Your goal
From the line containing "Task: Select the French Kiss kissing type" down to the line containing "Screen dimensions: 1456x817" in the records below, reproduce every line exactly, ends included, and omit all others.

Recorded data
********************

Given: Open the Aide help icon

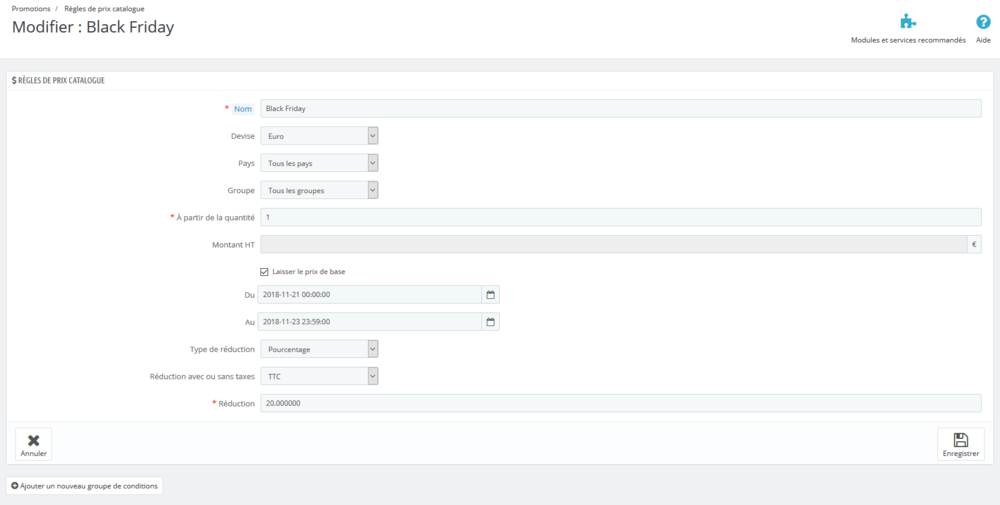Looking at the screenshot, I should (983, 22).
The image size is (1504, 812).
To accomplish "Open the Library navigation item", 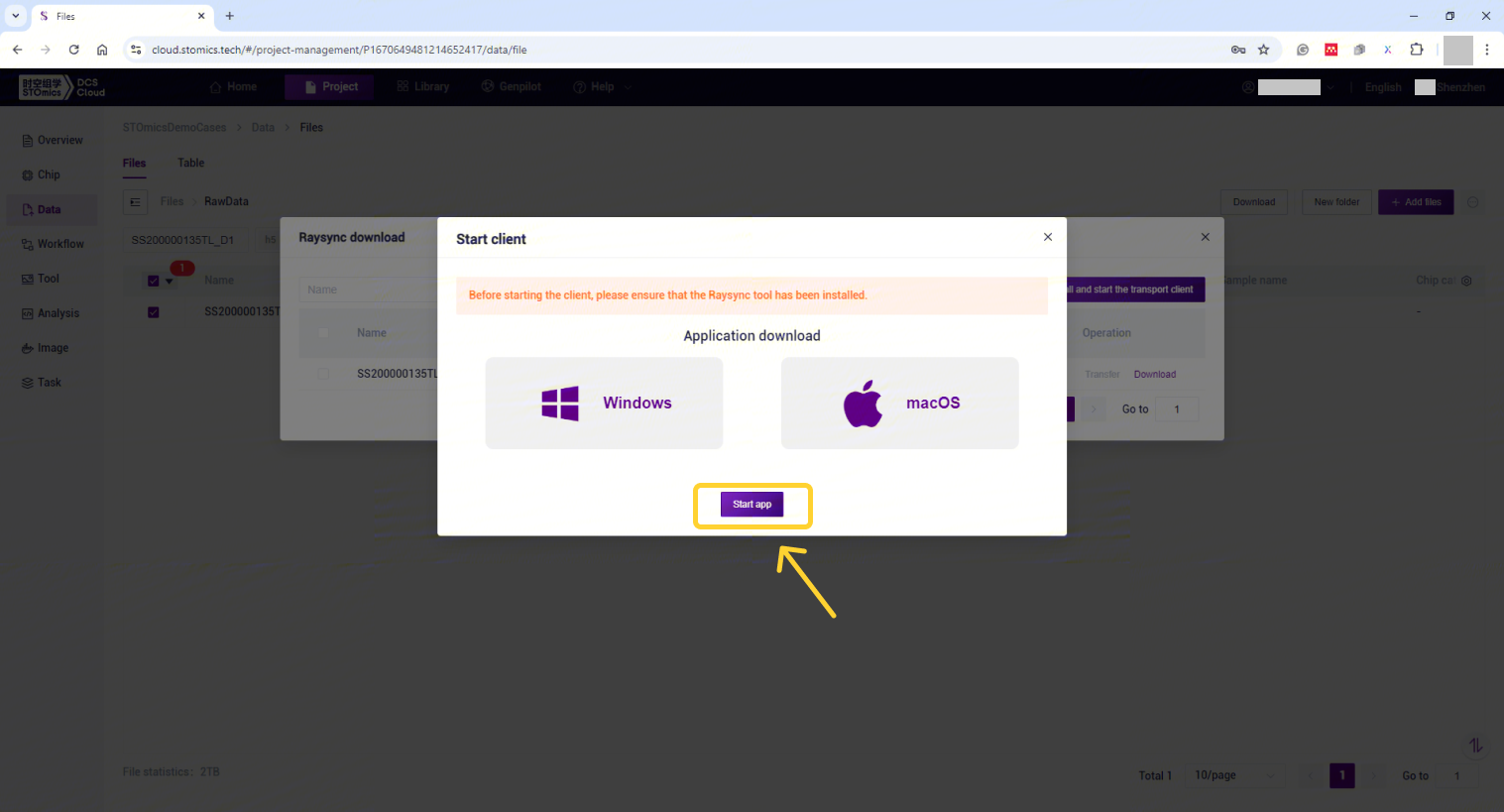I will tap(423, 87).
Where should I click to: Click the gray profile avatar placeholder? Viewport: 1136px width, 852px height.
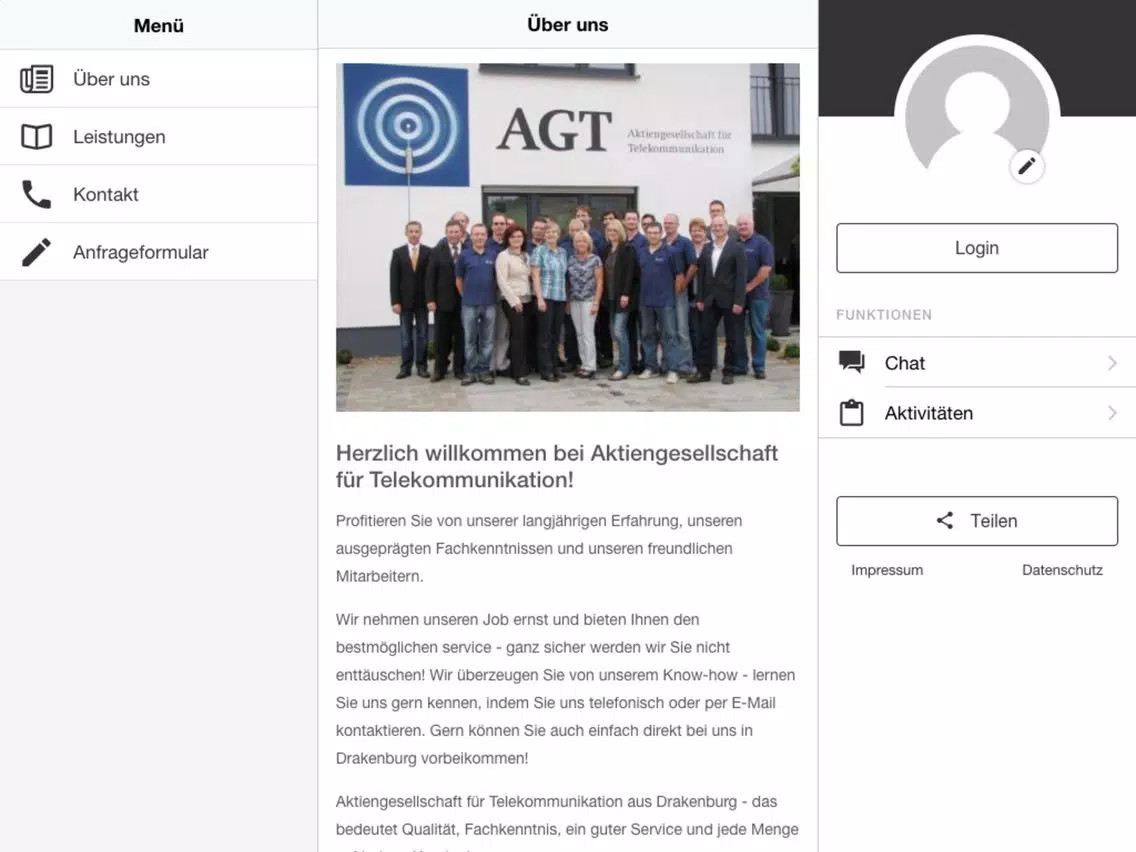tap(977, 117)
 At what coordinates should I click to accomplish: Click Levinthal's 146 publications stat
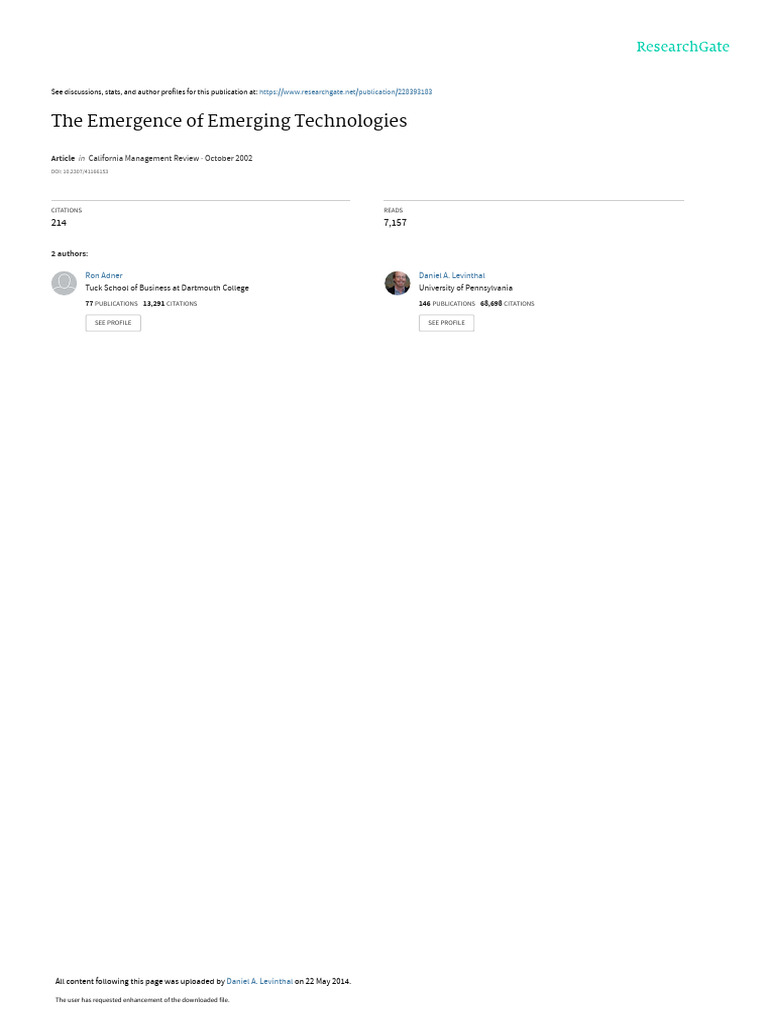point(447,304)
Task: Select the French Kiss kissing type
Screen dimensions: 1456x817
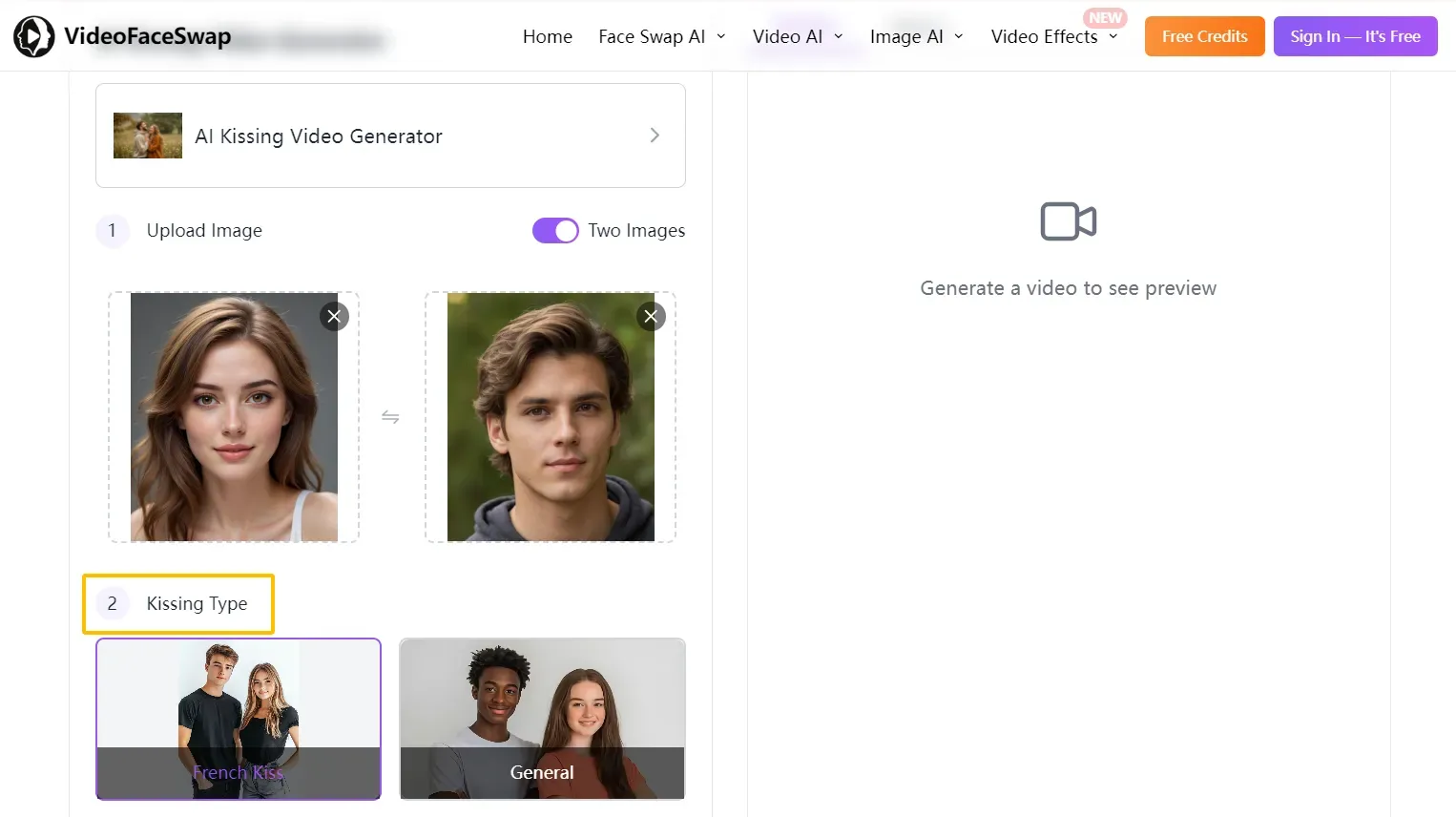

********************

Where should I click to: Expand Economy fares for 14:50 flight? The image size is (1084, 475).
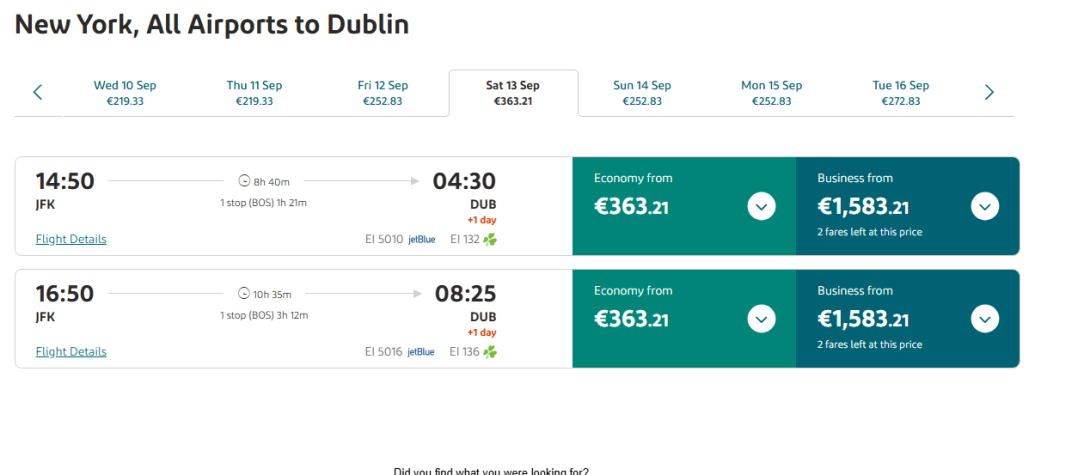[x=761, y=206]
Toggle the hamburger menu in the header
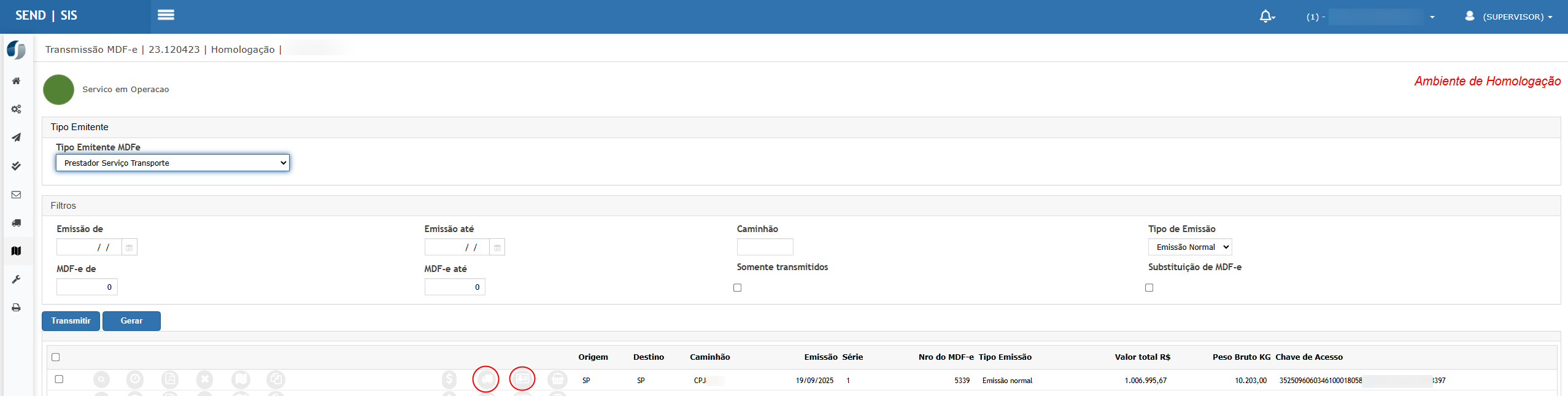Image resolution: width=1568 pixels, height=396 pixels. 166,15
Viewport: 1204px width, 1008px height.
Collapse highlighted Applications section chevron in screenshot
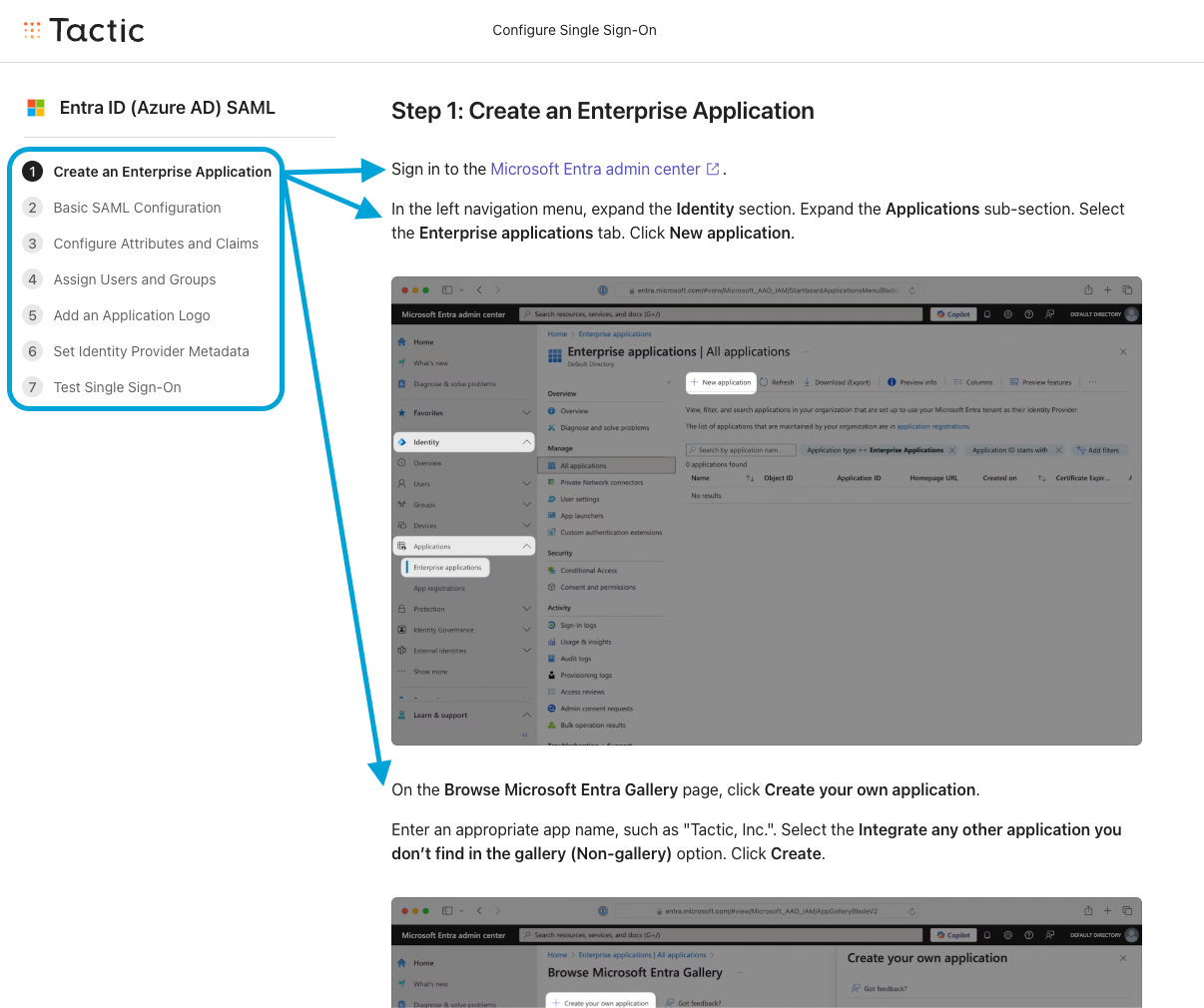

********************

Answer section
Task: Select the French Kiss kissing type
Screen dimensions: 1456x817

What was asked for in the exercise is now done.